**Source document**
○ ○ ○

Honorable Mention: “Elvis: That’s the Way It Is” (1970)
It’s unfair to compare Elvis Presley’s two documentaries to his dramatic roles, so let’s let them off the hook and call them Honorable Mentions. Presley returned to the stage after a decade of focusing on his film career, and in this concert film from Oscar-winning filmmaker Denis Sanders, waves of relief practically radiate off the screen. The first third is a behind-the-scenes look at his rehearsals and backstage nerves, but the rest of the film is a strong set of hit songs, with The King playfully winning over the audience and settling back into his element. It’s not the most polished concert film, but it’s a treat.
Honorable Mention: “Elvis on Tour” (1972)
Presley’s second concert film tries a little harder to integrate actual documentary filmmaking between the musical numbers, to sometimes satisfying and sometimes comical effect. (One montage of his famous movie kisses seems to have been crafted entirely out of clips from his most embarrassing films.) Too many of the songs are repeats from “That’s the Way It Is,” and Presley already seems to have lost a lot of the energy he regained from his big return to the stage. It’s not The King at his best, but it ain’t The King at his worst.
31. “Stay Away, Joe” (1968)
Presley (at a low point in his career) plays a Navajo man who arranges for his father, Burgess Meredith (also at a low point in his career), to get a herd of cattle from the U.S. government. If he can make a profit, the government will aid all indigenous peoples, so there’s a lot at stake here. However, they get so drunk and rowdy they kill and eat the only bull. Now Elvis has to find another bull (which can’t perform sexually, and Elvis sings a song about it) when he’s not trying to seduce an underage girl. “Stay Away, Joe” is ugly, insulting and gross, and somehow — and this is the only impressive part — it’s also boring.
30. “Double Trouble” (1967)

○ ○ ○

**Data shown**
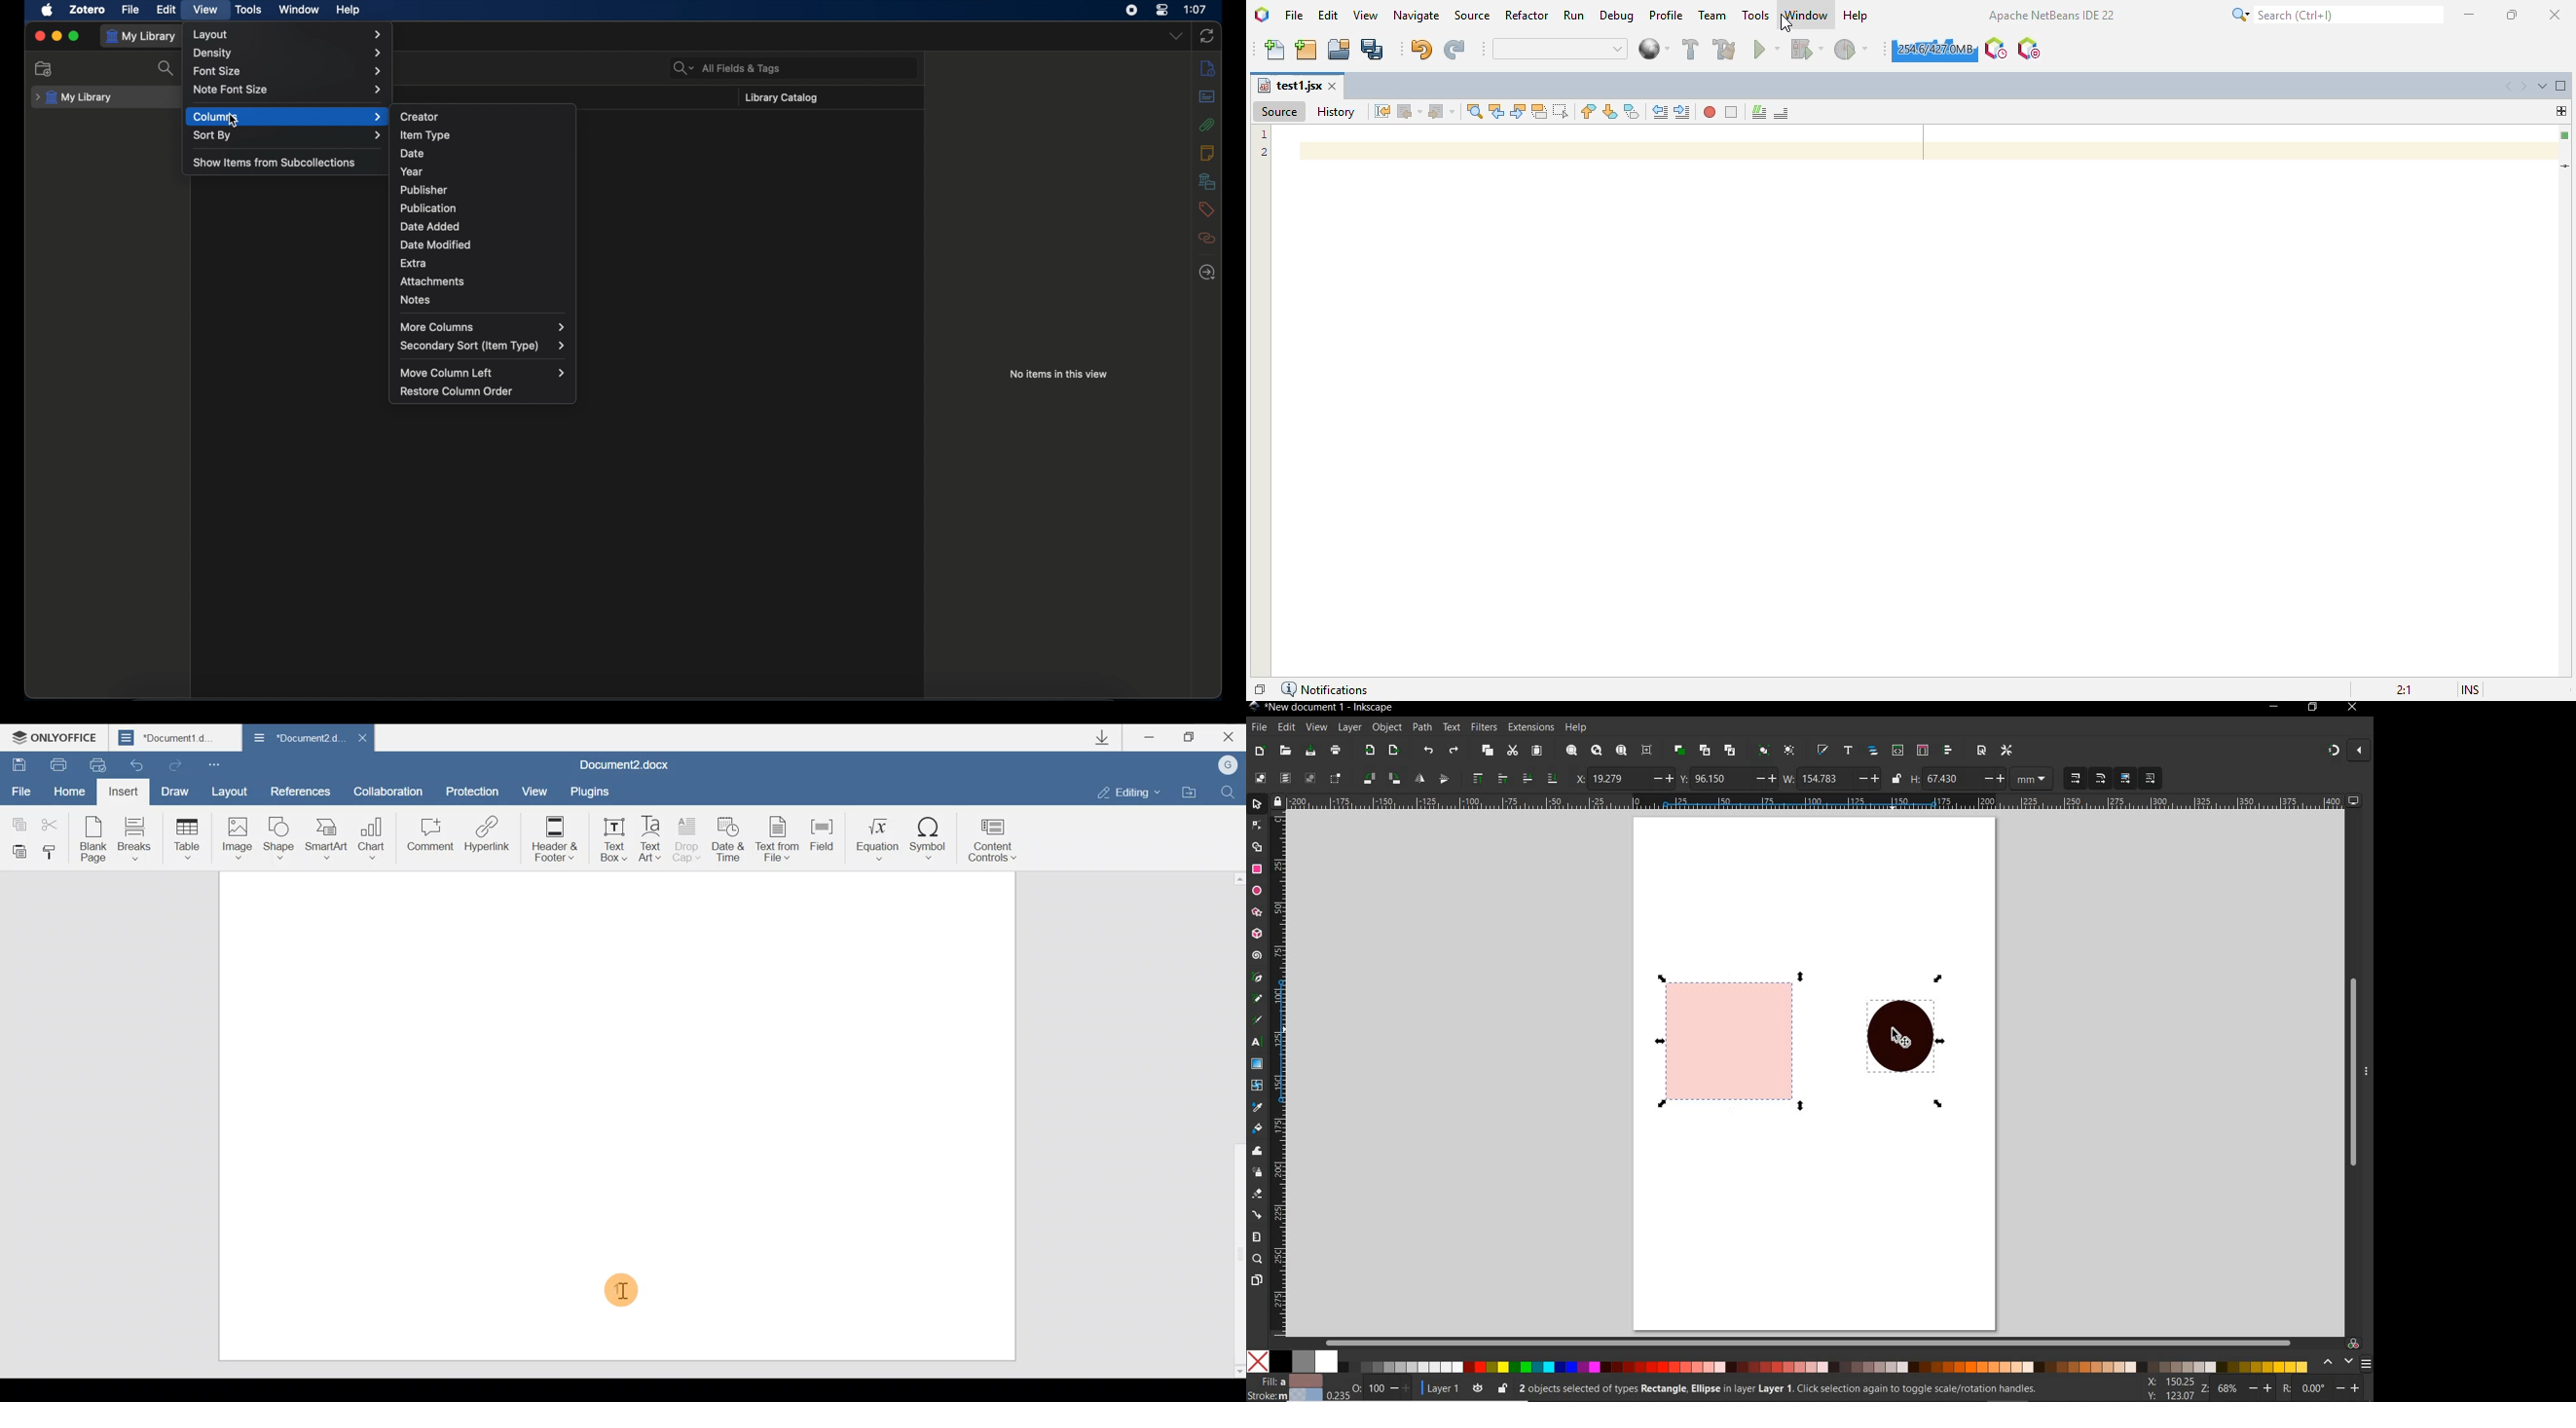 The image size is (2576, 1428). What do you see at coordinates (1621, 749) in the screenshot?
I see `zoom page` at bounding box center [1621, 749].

○ ○ ○

**Complete the following**
[1] In the Elvis movie rankings, what kind of animal do Presley's character and his father kill and eat in "Stay Away, Joe"?
[2] Reproduce the Elvis movie rankings word for word, everything from "Presley (at a" down to "it’s also boring.".
[3] Continue the Elvis movie rankings, picking up right after the final heading shown.

**The responses**
[1] They kill and eat the only bull in the herd of cattle.

[2]
Presley (at a low point in his career) plays a Navajo man who arranges for his father, Burgess Meredith (also at a low point in his career), to get a herd of cattle from the U.S. government. If he can make a profit, the government will aid all indigenous peoples, so there’s a lot at stake here. However, they get so drunk and rowdy they kill and eat the only bull. Now Elvis has to find another bull (which can’t perform sexually, and Elvis sings a song about it) when he’s not trying to seduce an underage girl. “Stay Away, Joe” is ugly, insulting and gross, and somehow — and this is the only impressive part — it’s also boring.

[3]
It turns out the girl Elvis Presley has been dating is underage — a plot point which happens twice, but twice too often in these movies — and he tries to ditch her as she chases him across Europe. Along the way they encounter a gang of assassins who wants one or both of them dead, for mysterious reasons. Presley made nine films with Oscar-winning director Norman Taurog, and this is the worst, despite some energetic direction and quality production design. The central “romance” is extremely creepy (and having Elvis sing “Old MacDonald” to his leading lady only makes it worse), but the film seems to think it’s whimsical and sweet. Yikes.
29. “Paradise, Hawaiian Style” (1966)
Presley’s third Hawaiian adventure starts off swimmingly, with Elvis playing an airline pilot who, in a subplot that’s supposed to make him sympathetic, has been fired from every airline for sexual harassment. So he travels to Hawaii and starts a helicopter transport service by manipulating every women he meets into thinking he’s their boyfriend in exchange for personal favors. It gets so bad his business partner, James Shigeta (“Die Hard”) has to ask single women who work for them to pretend they’re married, but Elvis knows. Somehow, he always knows. Lazy and episodic storytelling, even by Elvis-movie standards, and a protagonist who deserves his failures.
28. “Harum Scarum” (1965)
The idea of Presley playing a movie star who gets confused for the characters he plays on film is a clever one, and this film is determined to completely ruin it. Presley gets kidnapped in a regressive Middle Eastern country and forced to assassinate a local ruler, in a film which lets lots of white people play Arab roles (yikes) and romanticizes harems (double yikes), to the point that a little kid sings a song about how she dreams of being a glamorous, beautiful slave (all the yikes in the world). The film’s only saving grace is “So Close, Yet So Far (From Paradise),” a great song that Presley is unusually invested in at this point in his movie career. But you can hear that song without having to suffer the indignities of the film surrounding it.
27. “Wild in the Country” (1961)
Just before Presley settled down into a long, long series of programmatic fluff musicals, he took one more stab at serious acting with this unconvincing melodrama (from a screenplay by Clifford Odets). Presley plays a troubled young writing prodigy who tries to overcome his emotional issues with the help of a psychologist (Hope Lange, “Peyton Place”) who, naturally, falls in love with him. At least this movie knows when the romance is inappropriate. It all ends in a court case and life-or-death tragedy, and all of it is seedy, none of it works, and Presley is very much out of his acting wheelhouse the entire time.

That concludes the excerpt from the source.